A poundage quota, also called a marketing quota, is a quantitative limit on the amount of a commodity that can be marketed under the provisions of a permanent law. Once a common feature of price support programs, this supply control mechanism ended with the quota buyouts for peanuts in 2002 and tobacco in 2004.

Marketing quotas (or allotments) — Authorized by the Agricultural Adjustment Act of 1938, these quotas (sometimes called poundage quotas) limit the marketing of certain commodities. The marketing quota, which must be approved by at least two-thirds of the eligible producers voting in a referendum, is intended to ensure an adequate and normal supply of the commodity, and also ensure that production and supplies are not excessive. Growers who market in excess of their quotas pay penalties on the excess and are ineligible for government price-support loans. Quotas have been suspended for wheat, feed grains, and cotton since the 1960s.
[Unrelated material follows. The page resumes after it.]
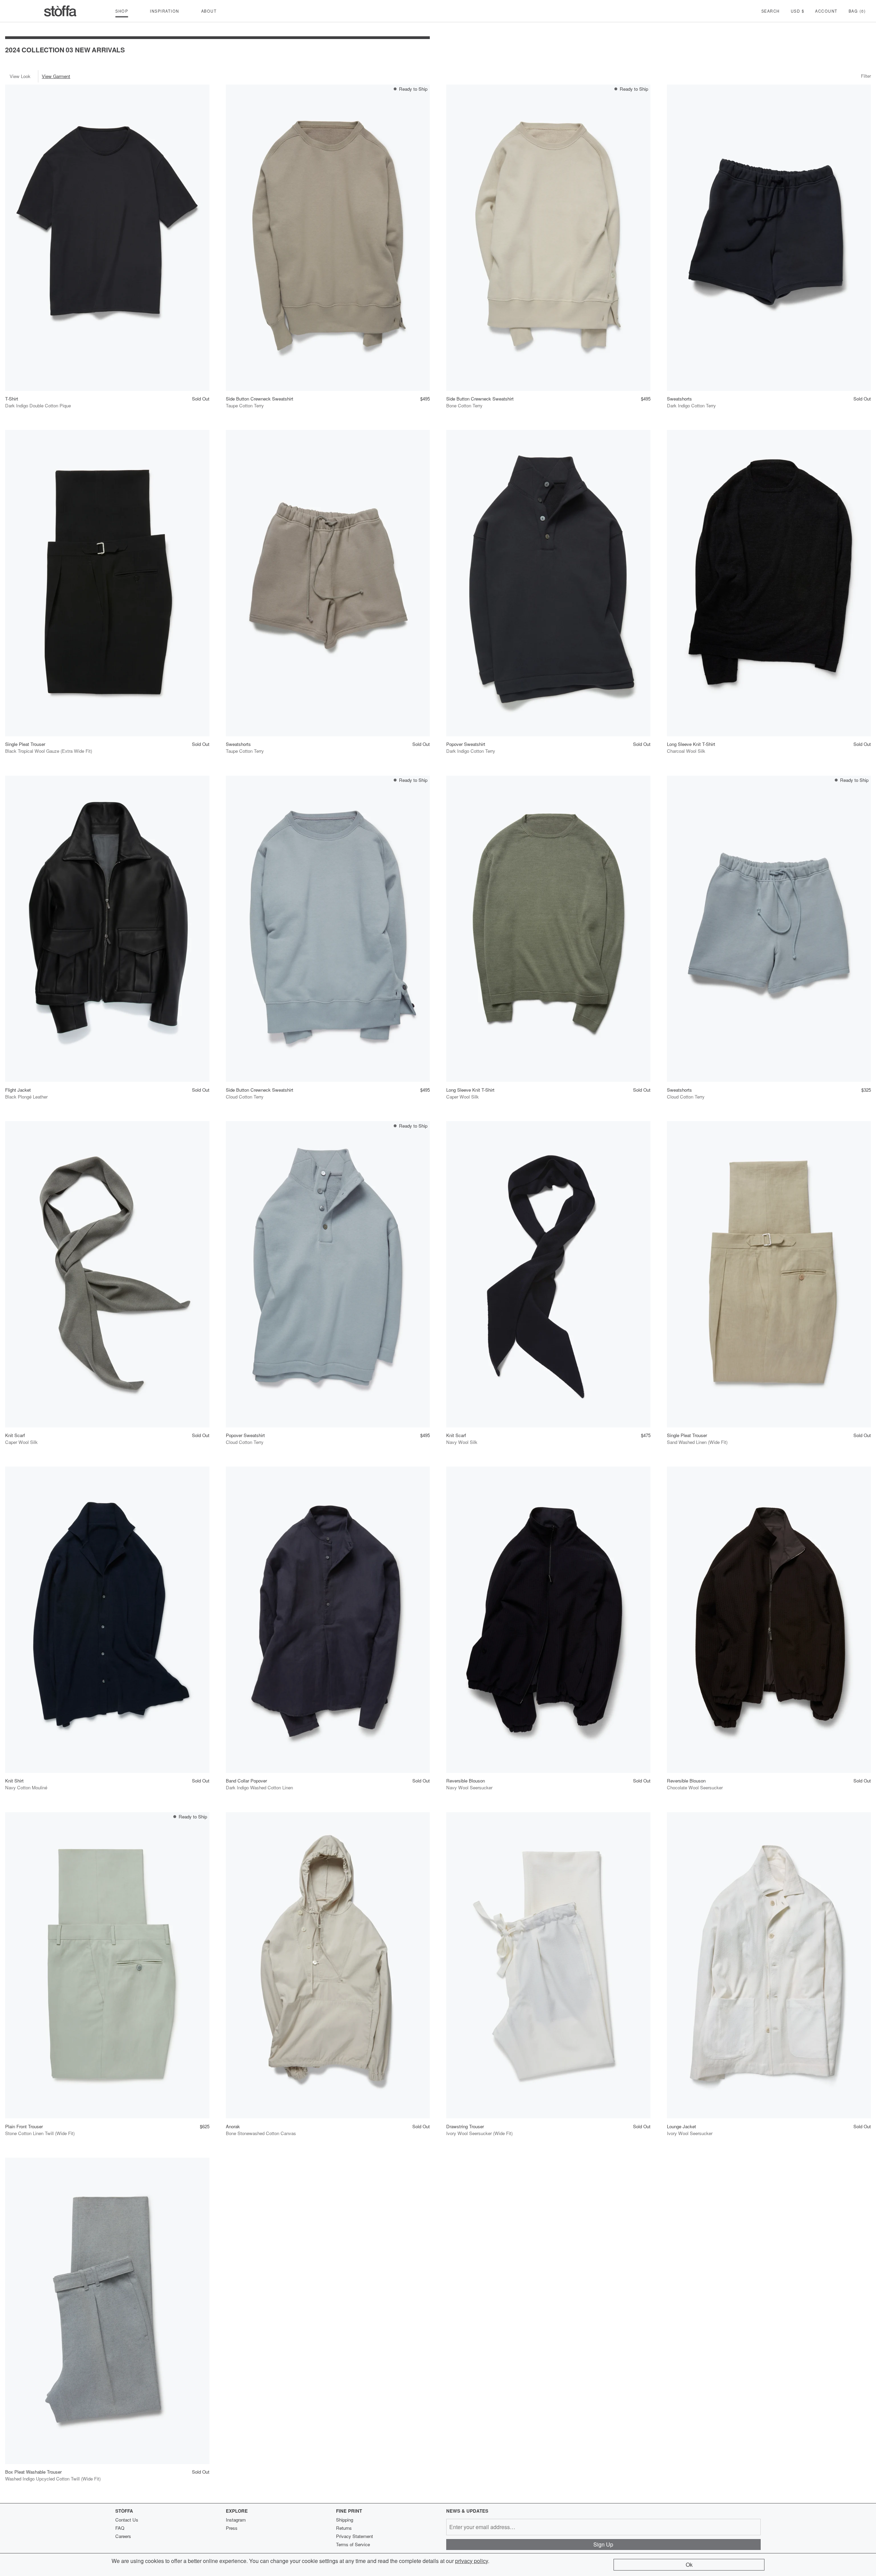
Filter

Rice quotas were abolished in 1981. Tobacco quotas ended after the 2004 crop (P.L. 108–357, Title VI). Authority for standby marketing allotments for domestically-produced sugar and crystalline fructose was mandated by the 1990 farm bill (P.L. 101–624), but eliminated by the 1996 farm bill (P.L. 104–127). The 2002 farm bill (P.L. 107–171) reintroduced marketing allotments for domestically-produced sugar under the modified sugar program. Marketing allotments are required to be in effect unless USDA projects sugar imports will be above 1.532 million short tons.